# GOAL
Rewrite every one of the records below, replacing "GUI agent" with "desktop agent" and leaving everything else unchanged.

# MATERIALS PROVIDED

»»

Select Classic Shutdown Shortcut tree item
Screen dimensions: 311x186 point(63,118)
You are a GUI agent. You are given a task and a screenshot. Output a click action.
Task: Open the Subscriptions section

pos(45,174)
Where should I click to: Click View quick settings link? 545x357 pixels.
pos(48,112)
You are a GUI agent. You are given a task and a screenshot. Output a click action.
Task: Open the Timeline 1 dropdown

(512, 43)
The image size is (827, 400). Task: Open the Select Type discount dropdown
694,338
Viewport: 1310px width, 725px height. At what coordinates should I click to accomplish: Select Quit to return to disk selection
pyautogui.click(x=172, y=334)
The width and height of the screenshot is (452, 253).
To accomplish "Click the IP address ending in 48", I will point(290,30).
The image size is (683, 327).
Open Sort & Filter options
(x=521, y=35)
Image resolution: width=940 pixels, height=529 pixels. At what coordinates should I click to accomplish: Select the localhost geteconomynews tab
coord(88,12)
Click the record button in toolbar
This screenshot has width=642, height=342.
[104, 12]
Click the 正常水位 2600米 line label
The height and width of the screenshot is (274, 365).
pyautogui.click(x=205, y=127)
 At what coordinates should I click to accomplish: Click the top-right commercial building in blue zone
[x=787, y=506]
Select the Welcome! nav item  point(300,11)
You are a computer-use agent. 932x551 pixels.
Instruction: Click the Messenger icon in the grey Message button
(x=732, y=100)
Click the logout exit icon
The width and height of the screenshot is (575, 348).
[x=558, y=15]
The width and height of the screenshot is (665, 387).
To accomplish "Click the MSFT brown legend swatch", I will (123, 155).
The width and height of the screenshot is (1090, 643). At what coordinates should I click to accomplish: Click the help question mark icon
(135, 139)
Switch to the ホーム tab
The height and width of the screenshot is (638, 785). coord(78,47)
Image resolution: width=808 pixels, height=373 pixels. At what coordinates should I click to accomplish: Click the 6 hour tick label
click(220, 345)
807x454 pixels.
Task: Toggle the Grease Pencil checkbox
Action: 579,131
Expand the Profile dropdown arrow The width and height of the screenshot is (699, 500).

««

# THE COMPLETED TASK
Select Classic Shutdown Shortcut tree item
Screen dimensions: 311x186 point(63,118)
You are a desktop agent. You are given a task and a screenshot. Output a click action.
Task: Open the Subscriptions section

pos(45,174)
Where should I click to: Click View quick settings link? 545x357 pixels.
pos(48,112)
You are a desktop agent. You are given a task and a screenshot. Output a click action.
Task: Open the Timeline 1 dropdown

(512, 43)
The image size is (827, 400). Task: Open the Select Type discount dropdown
694,338
Viewport: 1310px width, 725px height. At what coordinates should I click to accomplish: Select Quit to return to disk selection
pyautogui.click(x=172, y=334)
The width and height of the screenshot is (452, 253).
To accomplish "Click the IP address ending in 48", I will point(290,30).
The image size is (683, 327).
Open Sort & Filter options
(x=521, y=35)
Image resolution: width=940 pixels, height=529 pixels. At what coordinates should I click to accomplish: Select the localhost geteconomynews tab
coord(88,12)
Click the record button in toolbar
This screenshot has width=642, height=342.
[104, 12]
Click the 正常水位 2600米 line label
The height and width of the screenshot is (274, 365).
pyautogui.click(x=205, y=127)
 At what coordinates should I click to accomplish: Click the top-right commercial building in blue zone
[x=787, y=506]
Select the Welcome! nav item  point(300,11)
You are a computer-use agent. 932x551 pixels.
Instruction: Click the Messenger icon in the grey Message button
(x=732, y=100)
Click the logout exit icon
The width and height of the screenshot is (575, 348).
[x=558, y=15]
The width and height of the screenshot is (665, 387).
To accomplish "Click the MSFT brown legend swatch", I will (123, 155).
The width and height of the screenshot is (1090, 643). At what coordinates should I click to accomplish: Click the help question mark icon
(135, 139)
Switch to the ホーム tab
The height and width of the screenshot is (638, 785). coord(78,47)
Image resolution: width=808 pixels, height=373 pixels. At what coordinates should I click to accomplish: Click the 6 hour tick label
click(220, 345)
807x454 pixels.
Task: Toggle the Grease Pencil checkbox
Action: 579,131
Expand the Profile dropdown arrow The width and height of the screenshot is (699, 500).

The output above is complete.